I have just completed my second round of Erbitux. (combined with Xeloda/Oxiliaplatin) The only side effect has been the rash on my face. I feel as if I stood in a cold 50mph wind for 2-days on top of a mountain. Unfortunately I have no photos from the top of Mt. Everest. I have the beginning of the scalp itch too and appreciate the head and shoulders comments.

Any suggestion about a face lotion would be great. I am considering Aveno based on some literature.

Suggestions? I hope not to take any more pills.

Good luck to your husband. Tell him he is not alone and if this is the worst side effect we are very fortunate.

Mike

msccolon's picture
msccolon
Posts: 1956
Joined: Oct 2004

I never took Erbitux and thus have not experienced the rash, but I read an article in a magazine about a man who was going through treatment and suffering with the rash. I cut out a quote and have it stuck to my bathroom mirror. He was discussing the correlation between the rash and how well it's treating the cancer and says "I don't mind looking bad when the cancer's being killed. It's better than lying in the coffin and having people say, 'My, doesn't he look good.'". I look at this every day to remind myself that the physical changes from my cancer and it's treatments are minor... I am still here and I am still enjoying life!
mary

kimby's picture
kimby
Posts: 804
Joined: Oct 2007

My doctor prescribed a topical antibiotic called Protopic that helps. I found that twice a day was too harsh for my face so I use it once a day and changed my whole regimin and that has helped the most.

I now wash with pure glicerin soap. Look at the dollar store for the unscented. I found mine at Dollar General for $1. I make my own toner with 1c chamamile tea (brew it normally and cool) 1c witch hazel (again, $1 at Dollar General) and then either a few drops of lavendar and a couple drops of lemon essential oils *OR* 1/2 to 1c or rose water. Mix well. This process just 'calmed' things down and my face is less red and inflamed.

I finish with Lindi face serum in the morning and the Protopic at bedtime. I started using Lindi last winter during chemo and LOVE it. It is hands down the best I've found and will continue to use it post-treatment.

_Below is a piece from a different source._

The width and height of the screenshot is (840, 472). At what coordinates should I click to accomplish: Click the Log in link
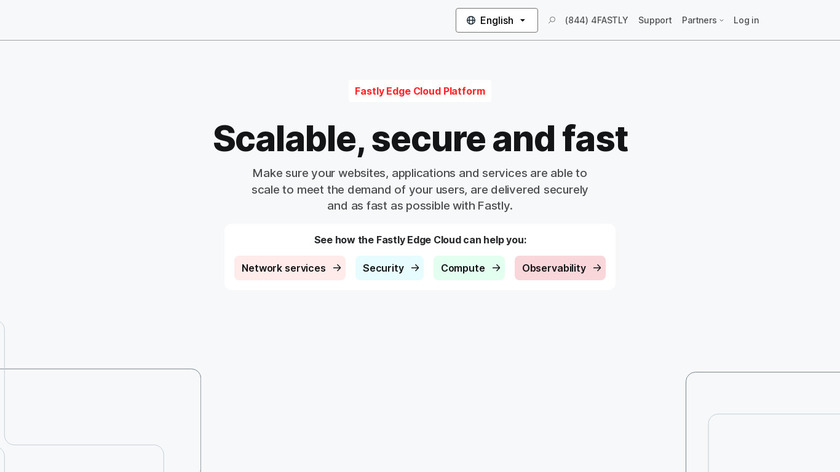746,20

For the rest of the body and rash/dry skin issues, I use Aquaphor. It is an ointment, not a lotion and goes on pretty greasy. It absorbs quickly and absolutely NO odor. Not scent at all.

HTH,

Kimby

fez1
Posts: 47
Joined: Jul 2006

Hi Mike,
My husband's routine is as follows: wash face gently with a tiny bit of "Head and Shoulders". Then while his face is still wet he applies Lubriderm lotion and allows it to air dry. The key here is to apply any lotion to wet skin. The last time he went to chemo they gave him a tube of Regenecare HA. It has lidocaine in it which may help you because it will numb the tender areas. It helped my husband with that. He had some painful areas. The web site for it is www.mpmmed.com. However, be sure that your face is well lubricated and that there are no open areas since this cream can really sting. Good luck to you, Mike. I hope so much that both of you get good results from Erbitux.